About this exercise: Repeat the entries exactly as they are written.

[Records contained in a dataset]
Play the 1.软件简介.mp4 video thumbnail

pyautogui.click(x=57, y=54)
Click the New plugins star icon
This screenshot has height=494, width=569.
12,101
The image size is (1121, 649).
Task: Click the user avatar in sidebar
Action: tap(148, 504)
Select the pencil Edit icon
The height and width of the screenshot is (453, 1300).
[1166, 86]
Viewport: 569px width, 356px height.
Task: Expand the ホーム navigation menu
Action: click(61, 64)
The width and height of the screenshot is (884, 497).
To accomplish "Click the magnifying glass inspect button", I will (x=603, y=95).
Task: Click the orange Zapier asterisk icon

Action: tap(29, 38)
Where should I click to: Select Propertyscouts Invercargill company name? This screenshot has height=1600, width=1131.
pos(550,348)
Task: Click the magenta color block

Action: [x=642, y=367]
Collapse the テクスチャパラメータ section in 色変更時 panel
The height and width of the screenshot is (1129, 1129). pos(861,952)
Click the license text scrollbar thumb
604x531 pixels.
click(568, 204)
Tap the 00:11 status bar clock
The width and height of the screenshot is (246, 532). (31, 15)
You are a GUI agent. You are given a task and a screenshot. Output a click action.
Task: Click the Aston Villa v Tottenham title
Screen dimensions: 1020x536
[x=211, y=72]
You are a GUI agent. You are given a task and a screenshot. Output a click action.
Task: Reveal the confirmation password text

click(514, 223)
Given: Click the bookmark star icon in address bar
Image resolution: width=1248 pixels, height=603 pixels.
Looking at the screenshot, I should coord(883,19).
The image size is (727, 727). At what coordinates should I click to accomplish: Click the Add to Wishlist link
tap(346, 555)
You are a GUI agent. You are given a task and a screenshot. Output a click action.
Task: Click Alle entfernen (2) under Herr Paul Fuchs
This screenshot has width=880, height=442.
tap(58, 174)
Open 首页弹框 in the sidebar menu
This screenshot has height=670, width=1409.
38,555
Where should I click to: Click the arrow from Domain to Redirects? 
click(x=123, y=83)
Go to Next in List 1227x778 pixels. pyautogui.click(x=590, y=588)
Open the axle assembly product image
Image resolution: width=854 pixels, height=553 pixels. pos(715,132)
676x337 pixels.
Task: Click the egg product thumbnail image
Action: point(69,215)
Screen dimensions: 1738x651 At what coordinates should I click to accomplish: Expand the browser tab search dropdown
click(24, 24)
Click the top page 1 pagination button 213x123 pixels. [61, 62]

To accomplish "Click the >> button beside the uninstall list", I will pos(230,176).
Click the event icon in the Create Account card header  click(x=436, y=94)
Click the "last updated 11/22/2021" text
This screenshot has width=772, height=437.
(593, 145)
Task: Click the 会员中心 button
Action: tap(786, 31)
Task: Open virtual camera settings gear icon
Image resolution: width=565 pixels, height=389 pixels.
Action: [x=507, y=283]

Output:
Play the 1.软件简介.mp4 video thumbnail

pyautogui.click(x=57, y=54)
Click the New plugins star icon
This screenshot has height=494, width=569.
12,101
The image size is (1121, 649).
Task: Click the user avatar in sidebar
Action: tap(148, 504)
Select the pencil Edit icon
The height and width of the screenshot is (453, 1300).
[1166, 86]
Viewport: 569px width, 356px height.
Task: Expand the ホーム navigation menu
Action: click(61, 64)
The width and height of the screenshot is (884, 497).
To accomplish "Click the magnifying glass inspect button", I will (x=603, y=95).
Task: Click the orange Zapier asterisk icon

Action: tap(29, 38)
Where should I click to: Select Propertyscouts Invercargill company name? This screenshot has height=1600, width=1131.
pos(550,348)
Task: Click the magenta color block

Action: [x=642, y=367]
Collapse the テクスチャパラメータ section in 色変更時 panel
The height and width of the screenshot is (1129, 1129). pos(861,952)
Click the license text scrollbar thumb
604x531 pixels.
click(568, 204)
Tap the 00:11 status bar clock
The width and height of the screenshot is (246, 532). (31, 15)
You are a GUI agent. You are given a task and a screenshot. Output a click action.
Task: Click the Aston Villa v Tottenham title
Screen dimensions: 1020x536
[x=211, y=72]
You are a GUI agent. You are given a task and a screenshot. Output a click action.
Task: Reveal the confirmation password text

click(514, 223)
Given: Click the bookmark star icon in address bar
Image resolution: width=1248 pixels, height=603 pixels.
Looking at the screenshot, I should coord(883,19).
The image size is (727, 727). At what coordinates should I click to accomplish: Click the Add to Wishlist link
tap(346, 555)
You are a GUI agent. You are given a task and a screenshot. Output a click action.
Task: Click Alle entfernen (2) under Herr Paul Fuchs
This screenshot has width=880, height=442.
tap(58, 174)
Open 首页弹框 in the sidebar menu
This screenshot has height=670, width=1409.
38,555
Where should I click to: Click the arrow from Domain to Redirects? 
click(x=123, y=83)
Go to Next in List 1227x778 pixels. pyautogui.click(x=590, y=588)
Open the axle assembly product image
Image resolution: width=854 pixels, height=553 pixels. pos(715,132)
676x337 pixels.
Task: Click the egg product thumbnail image
Action: point(69,215)
Screen dimensions: 1738x651 At what coordinates should I click to accomplish: Expand the browser tab search dropdown
click(24, 24)
Click the top page 1 pagination button 213x123 pixels. [61, 62]

To accomplish "Click the >> button beside the uninstall list", I will pos(230,176).
Click the event icon in the Create Account card header  click(x=436, y=94)
Click the "last updated 11/22/2021" text
This screenshot has width=772, height=437.
(593, 145)
Task: Click the 会员中心 button
Action: tap(786, 31)
Task: Open virtual camera settings gear icon
Image resolution: width=565 pixels, height=389 pixels.
Action: [x=507, y=283]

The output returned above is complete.